Exercise tasks.
1) Output the passage on cancer stem cells word for word, starting at the words "Based on extensive" and stopping after "hematopoietic cells .".
2) In two sentences, what does the passage on cancer and cancer stem cells say?
3) How would the passage on cancer stem cells carry on after its final sentence? Write the next part.

Excerpted text.
Cancer remains the second leading cause of death worldwide . Despite significant efforts from researchers and clinicians, cancer is still considered a death sentence, which is even true for high-grade malignancies. High mortality among cancer patients largely occurs because of tumors’ resistance to existing therapies, which leads to recurrence. To develop effective therapies, it is important to understand the process of tumorigenesis and the specific molecular pathways that need to be targeted to overcome therapeutic resistance.
Based on extensive research, it has been identified that the majority of tumors are derived from cancer stem cells (CSCs), which are transformed from normal stem cells (SCs) or differentiated cells due to various genetic or epigenetic alterations . In the late 1990s, John Edgar Dick’s group pioneered the discovery of cancer stem cells (CSCs) by proposing a leukemia-initiating cell hierarchy model. This model suggested that human acute myeloid leukemia (AML) follows a hierarchical organization originating from primitive hematopoietic cells .

Dataset section.
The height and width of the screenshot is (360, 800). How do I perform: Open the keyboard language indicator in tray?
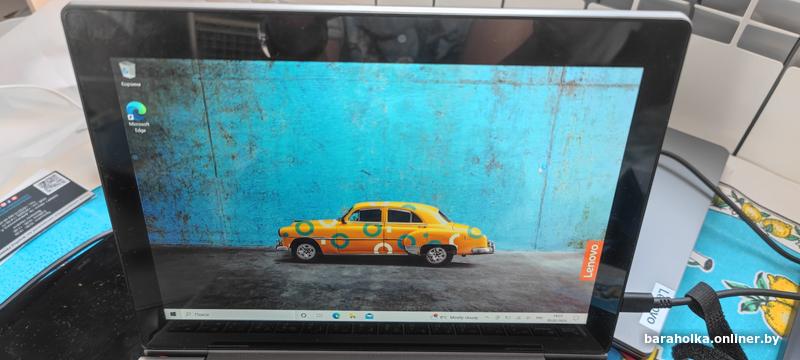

Answers for the tasks.
1)
Based on extensive research, it has been identified that the majority of tumors are derived from cancer stem cells (CSCs), which are transformed from normal stem cells (SCs) or differentiated cells due to various genetic or epigenetic alterations . In the late 1990s, John Edgar Dick’s group pioneered the discovery of cancer stem cells (CSCs) by proposing a leukemia-initiating cell hierarchy model. This model suggested that human acute myeloid leukemia (AML) follows a hierarchical organization originating from primitive hematopoietic cells .

2) Cancer remains the second leading cause of death worldwide, and its high mortality largely comes from tumors' resistance to existing therapies, which leads to recurrence. Research has found that most tumors derive from cancer stem cells, a discovery pioneered in the late 1990s by John Edgar Dick's group through a leukemia-initiating cell hierarchy model for human acute myeloid leukemia.

3)
Subsequently, similar populations of CSCs were identified in various solid tumors, spanning breast, brain, prostate, ovarian, gastric, lung, and pancreatic cancers These CSCs were identified as a rare population of primitive cells that were long lived, could exist in proliferative or quiescent/dormant stages, were apoptosis resistant, multipotent, and most importantly possessed self-renewal capacity. This led to the proposal that CSCs are the seed of cancer and are responsible for tumor initiation, progression, and cellular heterogeneity, resistance to therapies, recurrence, and metastasis. However, the molecular mechanisms determining the proliferation/differentiation, chemoresistance, and other characteristics of CSCs are highly complex and remain poorly defined .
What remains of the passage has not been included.